Raichurd Seymour believed he had every right to demand a greater share of the party’s experience. Fresh off of two League championships and in the prime of his career, his future looked bright. Instead of an increased XP portion for the 2009 season, however, the dominant New England Patriot received unexpected news: Bill Belichick had traded him to another trainer. After shipping off Seymour’s electrifying talent, Pokémaniac Belichick simply turned to the “Next Pokémon Up,” Jarvis Greeninja and Tyrogue Warren, to fill the gap. The Patriots continued to be the very best, like no one ever was, and this year they added another League championship to their dynasty. After Sunday’s victory, though, the biggest question is: how long can it last?
A revolving door of Pokémon has become a hallmark, rather than a rarity, in New England’s unprecedented string of successes. Belichick’s “Next ‘Mon Up” philosophy centers around ruthless roster management and the ability to train up relatively unheard-of Pokémon to replace even high-profile starters like Seymour. Mike Vrabellossom, Nidorandy ♂ Moss, Ludicologan Mankins, and Hitmonchandler Jones all starred for the Patriots only for Belichick to trade them away.
In some ways, Seymour and the others were the lucky ones.

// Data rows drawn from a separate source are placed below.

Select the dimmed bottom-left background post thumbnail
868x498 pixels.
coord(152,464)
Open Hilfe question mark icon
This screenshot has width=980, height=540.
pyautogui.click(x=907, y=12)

Over the past generations, the Patriots released countless other Pokémon into the wild with no certain destination. Tyranitar Law, who was just inducted into the Pro Football Hall of Fame, was released in 2004. The team dismissed Asentei Samuel in 2007 after he really dropped the ball in the Pokémon League Champion battle. New England also released Malcombusken Butler in 2018, shortly after Belichick had brought him into the League Champion battle but made a controversial “trainer decision” to keep him on the bench. Butler is now with a new team—actually trained by former Patriot Vrabellossom—but it remains to see whether he will evolve.
The exception to the rule, and a critical reason for the party’s continued success, is stability at a single key position. Tomastar Brady is the original prehistoric Pokémon, and has been Belichick’s starter since 2001. He maintains a team-friendly contract, which allows Belichick to distribute more experience elsewhere. Brady has battled at a remarkable level throughout his career, consistently reaching the Elite Four and winning six out of nine matchups for Pokémon League Champion. While the Most Valuable Pokémon award in the most recent championship win went to the scrappy fighter Julian Edelmankey, Brady played an essential role in managing New England’s offense. The fossil’s central position amid a constantly changing supporting cast means that Brady may be the biggest challenge for “Next ‘Mon Up” to overcome.
Inevitably, the Patriots must establish a succession plan for their 41-year-old star. The roster churn beneath Brady culminated this season with back-up Brianorith Hoyer. Hoyer is another a fossil who started with Belichick and made rounds with six other trainers before returning in 2017. He is undoubtedly not a long-term solution, however, and the Patriots recently offloaded promising prospects that briefly filled in for Brady two years ago. The team traded away third-string Shedinjacoby Brissett to add Phillip Houndoursett. They also added 2018 draft capital by trading rising star Jimmy Gengaroppolo. That high draft pick could prove critical in the future, as Belichick has already traded it for more picks in 2019. If they continue to orchestrate returns from the Gengaroppolo trade, the Patriots would be in a good position to capture Northwestern’s Haunter Johnson in 2021.